■ SOURCE DOCUMENT ■
-- BEGIN --

36 of 344 comments (clear)

  1. Criminal uses? by Anonymous Coward · · Score: 5, Informative

    Regular money has criminal uses. The security concerns are also a non-issue as regular wallets and bank accounts are routinely stolen and money diverted.

    1. Re:Criminal uses? by Anonymous Coward · · Score: 4, Informative

      But they're not completely untraceable.

      http://reason.com/blog/2011/06/01/buy-illegal-drugs-anonymously

      Yes, you're probably safer than using a credit card, but it's never going to be as safe as paying in cold hard cash.

    2. Re:Criminal uses? by larry+bagina · · Score: 5, Funny

      Personally, I buy my coke with bitcoins, use a credit card to cut it into lines, then a rolled up $20 to snort it.

      --
      Do you even lift?

      These aren't the 'roids you're looking for.

-- END --

■ SUPPLIED RECORDS ■
-- BEGIN --

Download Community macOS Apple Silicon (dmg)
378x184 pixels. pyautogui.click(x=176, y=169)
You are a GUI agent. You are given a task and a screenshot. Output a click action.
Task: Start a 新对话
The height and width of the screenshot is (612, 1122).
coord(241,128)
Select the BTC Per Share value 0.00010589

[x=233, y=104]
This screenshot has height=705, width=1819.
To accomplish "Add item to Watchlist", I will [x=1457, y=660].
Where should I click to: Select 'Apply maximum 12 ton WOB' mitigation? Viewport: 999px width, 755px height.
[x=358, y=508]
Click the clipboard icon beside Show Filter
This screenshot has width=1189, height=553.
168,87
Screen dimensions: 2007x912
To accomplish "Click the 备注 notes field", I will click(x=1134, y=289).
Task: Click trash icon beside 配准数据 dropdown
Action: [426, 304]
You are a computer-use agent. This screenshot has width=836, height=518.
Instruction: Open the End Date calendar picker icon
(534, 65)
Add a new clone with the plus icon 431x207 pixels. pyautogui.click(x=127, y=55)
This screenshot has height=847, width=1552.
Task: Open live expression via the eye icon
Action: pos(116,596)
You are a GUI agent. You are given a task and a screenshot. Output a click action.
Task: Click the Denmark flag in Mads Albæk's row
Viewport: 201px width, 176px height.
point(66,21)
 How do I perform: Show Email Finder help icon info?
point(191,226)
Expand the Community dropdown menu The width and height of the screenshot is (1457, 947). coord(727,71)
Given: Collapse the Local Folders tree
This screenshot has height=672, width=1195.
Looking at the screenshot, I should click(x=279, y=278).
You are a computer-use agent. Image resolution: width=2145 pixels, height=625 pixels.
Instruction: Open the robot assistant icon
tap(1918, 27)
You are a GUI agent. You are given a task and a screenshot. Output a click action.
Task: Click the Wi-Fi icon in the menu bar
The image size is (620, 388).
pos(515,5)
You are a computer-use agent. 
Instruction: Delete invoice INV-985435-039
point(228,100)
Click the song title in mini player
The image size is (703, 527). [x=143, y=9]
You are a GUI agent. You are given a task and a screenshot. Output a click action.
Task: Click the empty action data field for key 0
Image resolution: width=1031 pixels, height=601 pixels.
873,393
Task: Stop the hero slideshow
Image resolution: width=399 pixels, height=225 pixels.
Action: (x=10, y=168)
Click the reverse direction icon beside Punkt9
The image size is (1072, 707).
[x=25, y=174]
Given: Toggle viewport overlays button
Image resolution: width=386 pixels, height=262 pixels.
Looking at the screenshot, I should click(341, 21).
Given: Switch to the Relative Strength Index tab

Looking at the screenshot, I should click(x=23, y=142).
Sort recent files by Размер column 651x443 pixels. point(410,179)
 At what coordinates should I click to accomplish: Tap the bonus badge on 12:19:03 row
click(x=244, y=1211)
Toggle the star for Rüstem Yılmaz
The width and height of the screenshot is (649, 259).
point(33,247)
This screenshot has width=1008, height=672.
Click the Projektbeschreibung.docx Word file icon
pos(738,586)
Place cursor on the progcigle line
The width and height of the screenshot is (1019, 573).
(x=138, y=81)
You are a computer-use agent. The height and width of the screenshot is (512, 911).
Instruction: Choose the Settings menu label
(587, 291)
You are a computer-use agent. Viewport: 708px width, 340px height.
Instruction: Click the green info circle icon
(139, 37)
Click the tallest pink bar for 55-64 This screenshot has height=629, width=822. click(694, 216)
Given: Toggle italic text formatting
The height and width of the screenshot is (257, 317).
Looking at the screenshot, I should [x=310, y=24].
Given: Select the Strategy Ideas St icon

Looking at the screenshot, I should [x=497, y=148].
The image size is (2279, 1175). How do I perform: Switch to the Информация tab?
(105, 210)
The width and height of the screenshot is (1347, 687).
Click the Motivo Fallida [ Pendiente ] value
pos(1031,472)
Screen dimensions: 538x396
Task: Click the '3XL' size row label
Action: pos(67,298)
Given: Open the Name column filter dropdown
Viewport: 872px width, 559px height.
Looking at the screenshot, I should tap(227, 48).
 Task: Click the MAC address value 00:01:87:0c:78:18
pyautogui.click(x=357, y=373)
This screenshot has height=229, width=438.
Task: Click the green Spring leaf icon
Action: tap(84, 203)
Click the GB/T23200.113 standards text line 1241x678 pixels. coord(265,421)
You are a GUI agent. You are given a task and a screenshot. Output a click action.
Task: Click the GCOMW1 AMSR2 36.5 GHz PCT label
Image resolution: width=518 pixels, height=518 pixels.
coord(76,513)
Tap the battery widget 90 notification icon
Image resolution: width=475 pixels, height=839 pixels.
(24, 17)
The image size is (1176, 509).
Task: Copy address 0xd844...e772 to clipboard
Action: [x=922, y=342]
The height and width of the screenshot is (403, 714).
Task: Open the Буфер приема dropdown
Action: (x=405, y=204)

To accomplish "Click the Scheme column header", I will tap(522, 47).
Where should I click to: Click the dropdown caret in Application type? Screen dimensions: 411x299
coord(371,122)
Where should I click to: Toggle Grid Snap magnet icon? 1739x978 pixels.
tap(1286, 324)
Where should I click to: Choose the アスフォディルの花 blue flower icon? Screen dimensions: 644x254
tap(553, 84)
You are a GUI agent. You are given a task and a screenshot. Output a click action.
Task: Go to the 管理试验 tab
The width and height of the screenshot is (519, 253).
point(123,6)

-- END --

■ TO BE DONE ■
**1.** Why does the comment thread call the security concerns a non-issue?
**2.** In the records, could you switch "Watchlist" to "Favorites" in the lines between the one holding "Select the BTC Per Share value 0.00010589" and the one holding "Action: pos(116,596)", inclusive, and return only those lines?

■ RESPONSE LIST ■
**1.** It says they are a non-issue because regular wallets and bank accounts are routinely stolen and money is diverted from them.

**2.**
Select the BTC Per Share value 0.00010589

[x=233, y=104]
This screenshot has height=705, width=1819.
To accomplish "Add item to Favorites", I will [x=1457, y=660].
Where should I click to: Select 'Apply maximum 12 ton WOB' mitigation? Viewport: 999px width, 755px height.
[x=358, y=508]
Click the clipboard icon beside Show Filter
This screenshot has width=1189, height=553.
168,87
Screen dimensions: 2007x912
To accomplish "Click the 备注 notes field", I will click(x=1134, y=289).
Task: Click trash icon beside 配准数据 dropdown
Action: [426, 304]
You are a computer-use agent. This screenshot has width=836, height=518.
Instruction: Open the End Date calendar picker icon
(534, 65)
Add a new clone with the plus icon 431x207 pixels. pyautogui.click(x=127, y=55)
This screenshot has height=847, width=1552.
Task: Open live expression via the eye icon
Action: pos(116,596)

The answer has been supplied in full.